How to (Actually) get Started with Data Science Using Python
Disclaimer: This is only intended to be a plain-English guide to quickly getting started up in Python for Windows, if you wish to learn more about the features of everything to be installed please view their official websites.
So you’ve completed some online training on a website like DataCamp, and you’re ready to start working on your own projects to build up a portfolio, but how exactly do you setup your work environment? Follow along with the next 4 steps, and you will be analyzing your first data set in no time!
Step 1: Mmmmm….Chocolate(y)
The first step will be to download a program called chocolatey. Chocolatey is a package manager and will be what we use to install the Python language onto our computer. It is as easy as copying and pasting a single line of code into the windows command prompt (literally). To install, navigate to the below link and copy the corresponding line of code and paste into either the command prompt or PowerShell.
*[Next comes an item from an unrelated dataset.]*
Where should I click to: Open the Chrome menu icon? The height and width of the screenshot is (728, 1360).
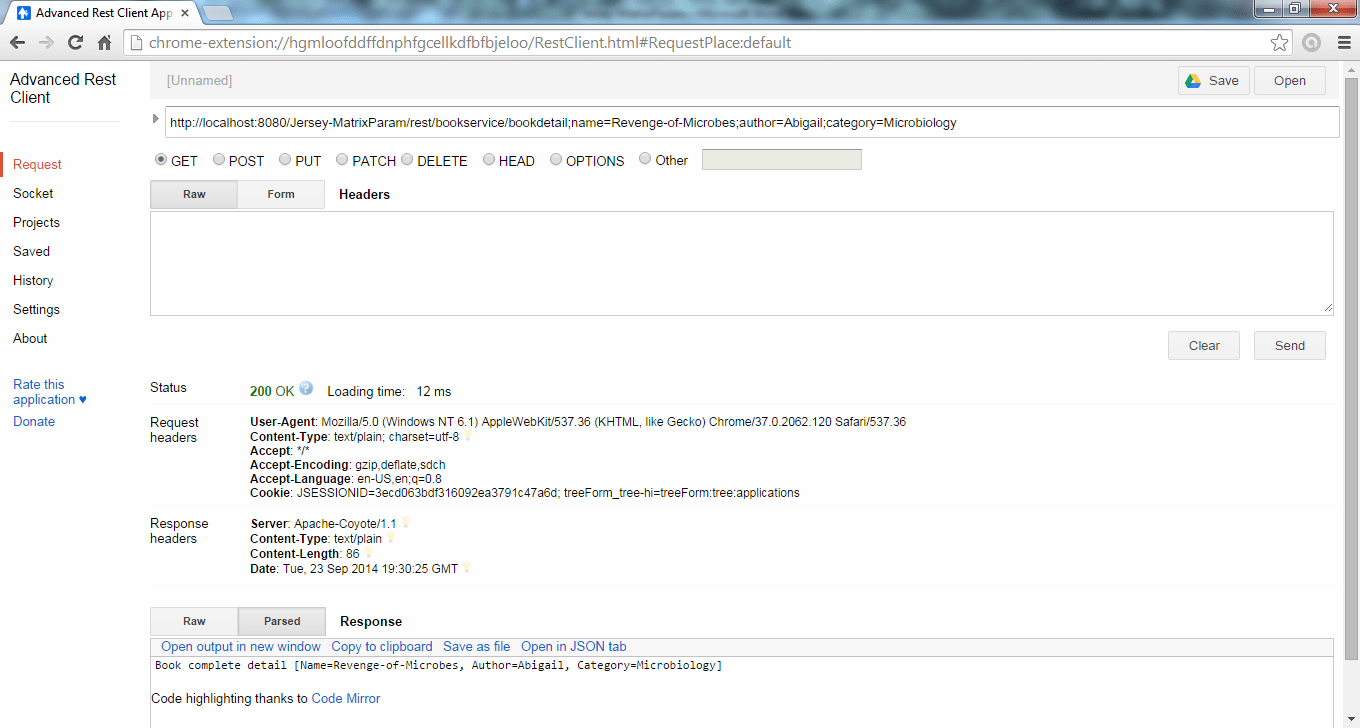(x=1343, y=42)
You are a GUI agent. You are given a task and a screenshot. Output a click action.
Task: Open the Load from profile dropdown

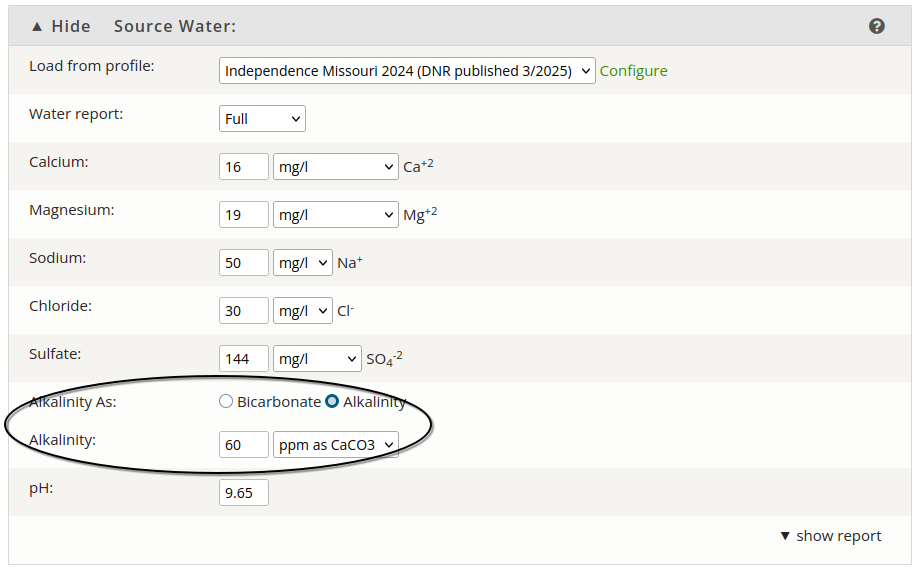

Either will do, it is just important to ensure you are using command prompt or PowerShell as an administrator.
Step 2: Teaching our computer a new language
Now that we have chocolatey installed, we can now install the Python language to our computer, to do so all we must do is type the following into the command prompt or PowerShell
Choco install python –upgrade
From here chocolatey will take over and install the most recent version of python. At this point, we could begin to code in python using its barebones console, but it will be lacking many of the common data science packages like NumPy and Pandas, which leads us to the next step, downloading our interpreter.
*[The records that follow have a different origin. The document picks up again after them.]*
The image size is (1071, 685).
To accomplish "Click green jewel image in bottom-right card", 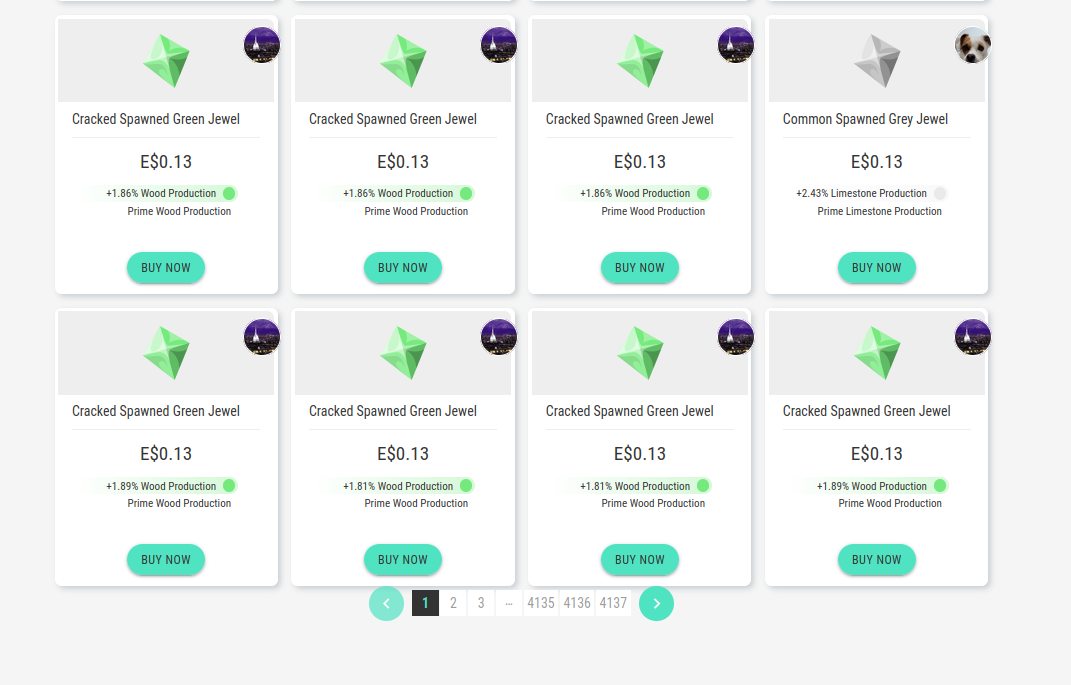I will point(877,352).
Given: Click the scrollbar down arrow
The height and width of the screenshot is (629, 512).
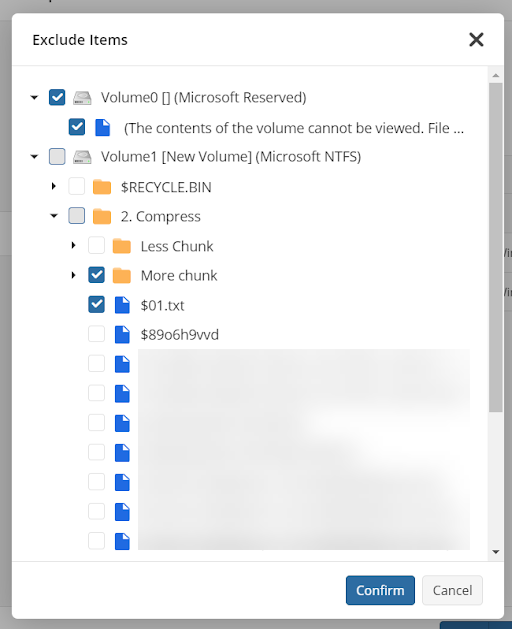Looking at the screenshot, I should [496, 552].
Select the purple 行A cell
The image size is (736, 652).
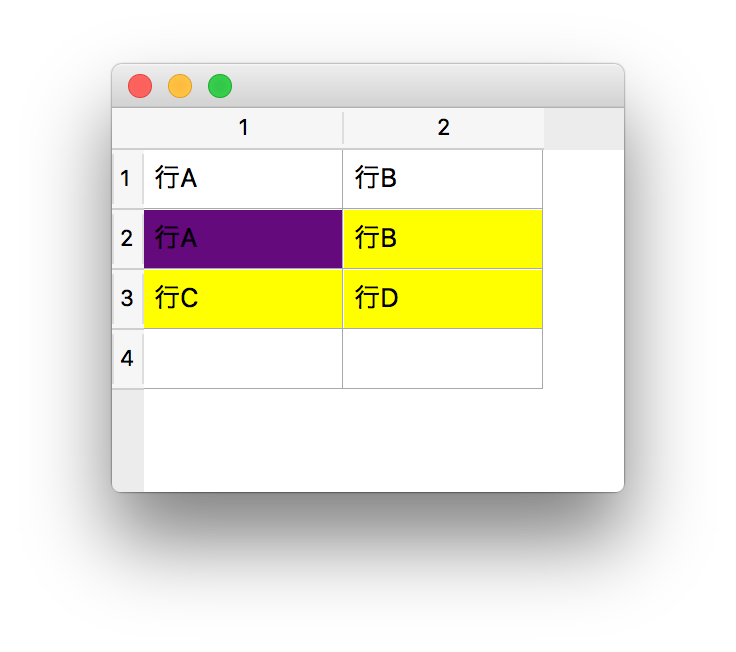[x=243, y=239]
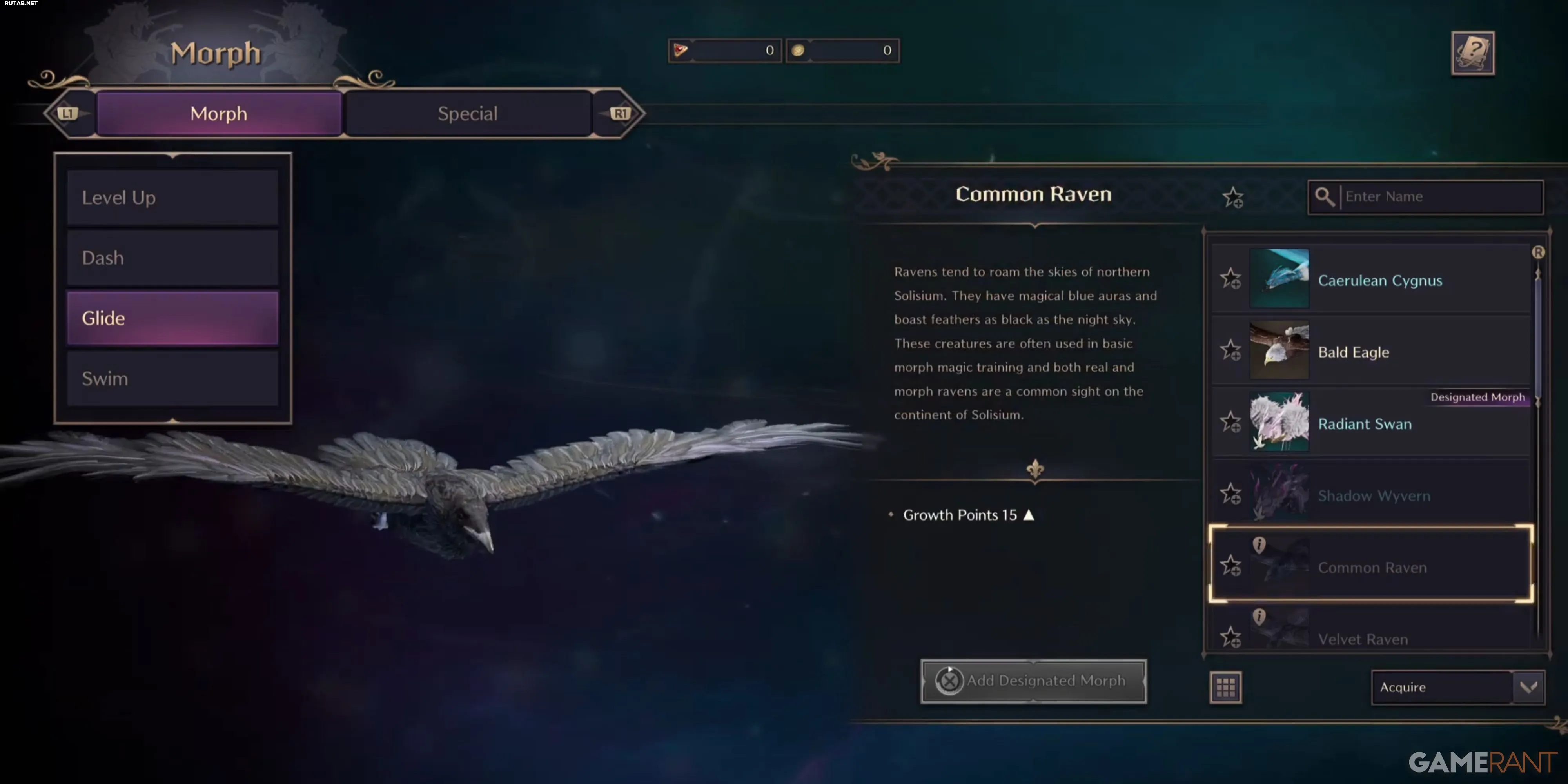The image size is (1568, 784).
Task: Click Add Designated Morph button
Action: click(x=1034, y=681)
Bonus: want to use R instead of python? No problem, replace ‘python’ with ‘R’ in the above command prompt line.
Step 3: Anaconda? Python? What is with all these snakes?
Anaconda3 is an open source, Python/R package manager that has over 1500+ packages, making it the premier data science distribution[i]. In plain English, Anaconda is your go to tool for all things data science. By downloading Anaconda3, it will give you the ability to create Jupyter Notebooks like this one, as well as taking care of installing common data science packages, among other features.
Step 4: An ID-What?
The final step to getting yourself setup to start analyzing data with python is to download the IDE, or Integrated Development Environment of your choice. It is here where you will write, edit, and run your code. Personally I use Pycharm by Jetbrains. I have experience using their other IDE IntelliJ Idea for Java programming, and found it an easy transition. Pycharm has a fairly intuitive layout and includes features like code autocomplete, direct connection with Git, and the ability to access SQL databases straight from the IDE, and many more. However, this really is a personal preference thing and you should do your research to see which IDE is right for you.
And that is it, you are all setup to start coding and analyzing data with Python!